Is it a good sign or a bad sign when your film scores are so ingrained in the public consciousness that people automatically know it and make fun of it? For good or bad, Thomas Newman is a composer who’s managed to make enough great and easy-to-recall scores in enough big movies over the past 20 years that his style of composing is almost a bad sign when copied. Newman shares a similarity or two with Michael Giacchino: both have Emmy and Grammy Awards (Newman for his singular and amazing main theme for the HBO drama Six Feet Under), and both have put their personal stamp on the sound of Pixar movies (Newman is responsible for the scores for Finding Nemo and WALL-E). Newman, however, is more mocked for his “quirky” themes, heard in films as varied as those Pixar films, American Beauty, and The Shawshank Redemption.

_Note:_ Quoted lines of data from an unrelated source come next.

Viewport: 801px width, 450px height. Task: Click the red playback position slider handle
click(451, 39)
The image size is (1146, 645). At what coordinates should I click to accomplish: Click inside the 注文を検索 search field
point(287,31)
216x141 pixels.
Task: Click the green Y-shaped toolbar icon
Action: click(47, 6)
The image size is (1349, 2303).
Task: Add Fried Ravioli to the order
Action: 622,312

Newman’s work is not often bombastic, but some of his most moving music has been featured in movies that truly deserve it. What’s more, it makes the films he’s part of even more moving. It might just be me, but the final 20 minutes of The Shawshank Redemption (granted, my favorite movie, so I’m a bit biased) are not nearly as powerful without the plaintive, regretful piano tones behind Morgan Freeman’s understated narration. Though his score for American Beauty, one of many films for which Newman was Oscar-nominated (he’s never won), is what people so often rag on—it doesn’t help that the common themes of the film’s score have been copied and ripped off for the past decade on TV and in film—his entire body of work, ranging over the past 30 years, is very impressive and lovely, as is every one of his scores.